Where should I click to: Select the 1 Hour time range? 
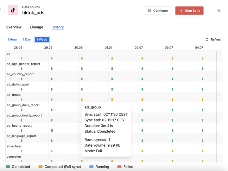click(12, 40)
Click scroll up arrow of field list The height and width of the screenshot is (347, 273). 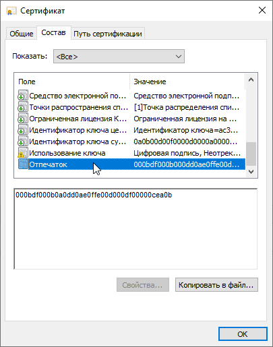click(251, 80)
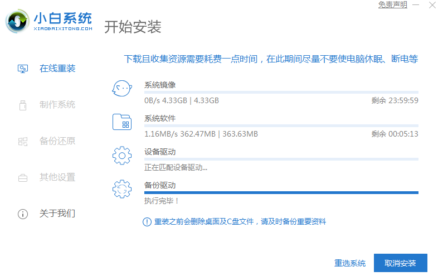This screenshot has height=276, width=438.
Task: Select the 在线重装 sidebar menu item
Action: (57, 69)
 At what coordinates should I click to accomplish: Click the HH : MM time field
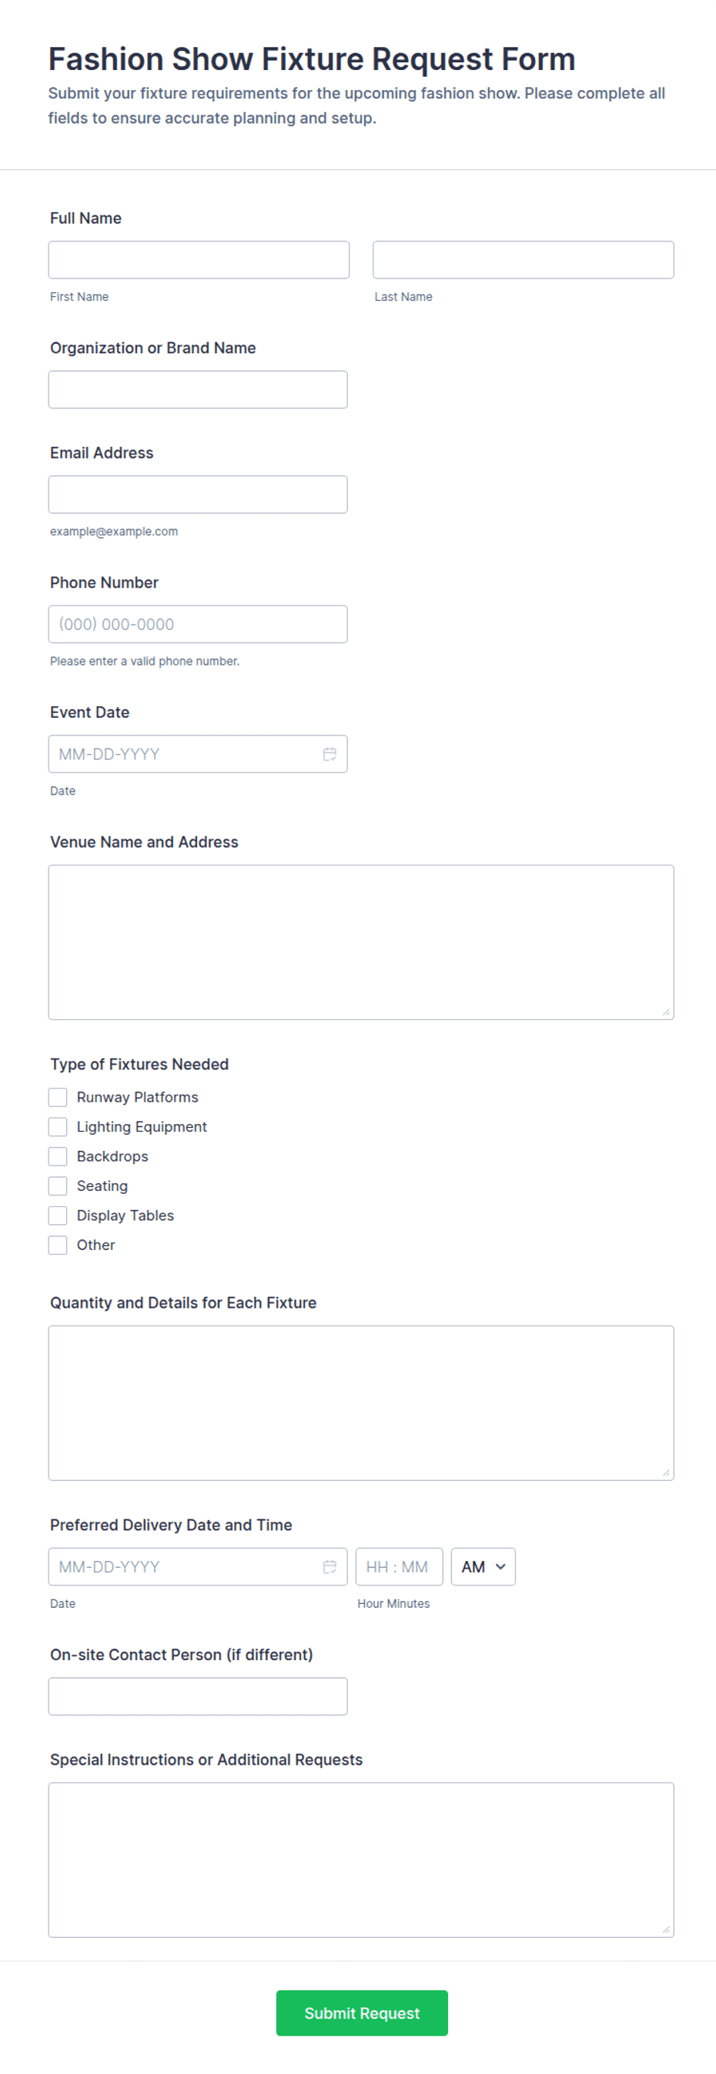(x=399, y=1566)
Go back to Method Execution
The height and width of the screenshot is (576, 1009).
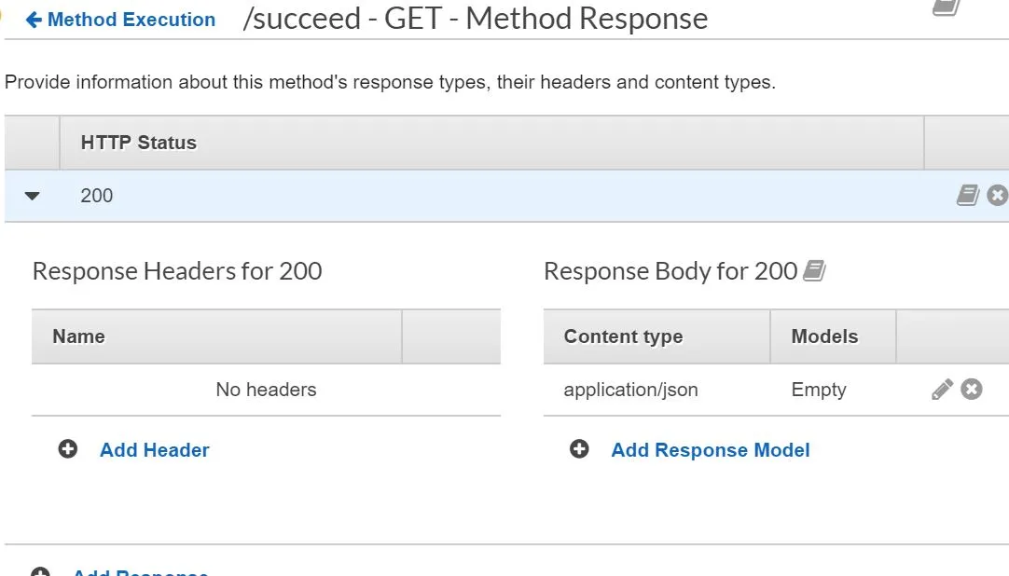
********
PROBLEM TO WORK ON: With pictures left out, extract the lines from the one containing "At what coordinates" to the end of the material above, both included, exactly as written.

RESULT FOR THIS TASK:
 At what coordinates should I click to accomplish: Click the HH : MM time field
(x=399, y=1566)
Go back to Method Execution
The height and width of the screenshot is (576, 1009).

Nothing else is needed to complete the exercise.